By Stephanie C. Hofmann; Reviewed by Mark H. Beaudry, Ph.D., CPP
Author Stephanie Hofmann offers a fresh look at European party ideologies that make a difference depending on one’s perspective on global issues.
Cambridge University Press; Cambridge.org; 275 pages; $99.
Author Stephanie Hofmann offers a fresh look at European party ideologies that make a difference depending on one’s perspective on global issues. This debate of the European government’s continuous attempts to build a new security institution in NATO is very direct and to the point. The author superbly examines this issue using a wide-angle lens, and clearly demonstrates the abundance of resources necessary to understand European security initiatives in relation to NATO.
In this book the author presents a well-conceived argument for multiple case studies offering varied perspectives related to the issue of security cooperation in Europe. Hofmann has a confident voice and helps the reader understand the connections between the international and the domestic security organizations. One central theme throughout the book, is the persistent efforts at security cooperation with NATO presented by European governments.
Reading European Security in NATO's Shadow will be an eye opener for security professionals unfamiliar with European international relations. This book adequately highlights critical information in a well-written, clear, and concise manner. Without hesitation, Hofmann analyzes the way ideology dictates intergovernmental bargaining on matters of international security.

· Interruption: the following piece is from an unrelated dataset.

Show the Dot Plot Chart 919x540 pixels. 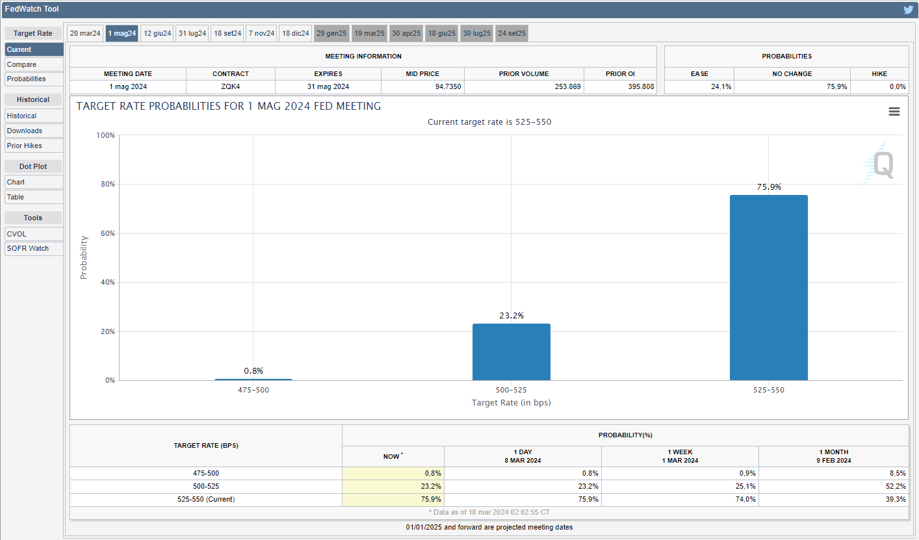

Historically, NATO has provided an autonomous European defense capability. Hofmann uses realistic examples and relates them to the topic. This book challenges the intellectual debate on security and breaks new ground in its explanation of foreign policy development.
Security professionals will benefit from this book in several ways. First, it is an invaluable resource on both the European and global security arenas. Second, it shows how the measures taken by the European Union to counter terrorism at both a national and a global level have raised its success rate as an international security community. And third, it chronologically examines varied global issues.
Finally, the intellectual contribution to the literature on European security governance at the global level is substantive. This book tells the story of the European Security and Defense Policy’s (ESDP) relationship to NATO—and what must be done to ensure that the European security posture is increased and that global cohesion is preserved. Hofmann presents an excellent review and analysis of the relationship around security issues between the United States and Europe. The author’s lively writing style will keep readers interested.
Reviewer: Mark H. Beaudry, Ph.D., CPP, is a member of ASIS International and the ASIS Crime and Loss Prevention Council.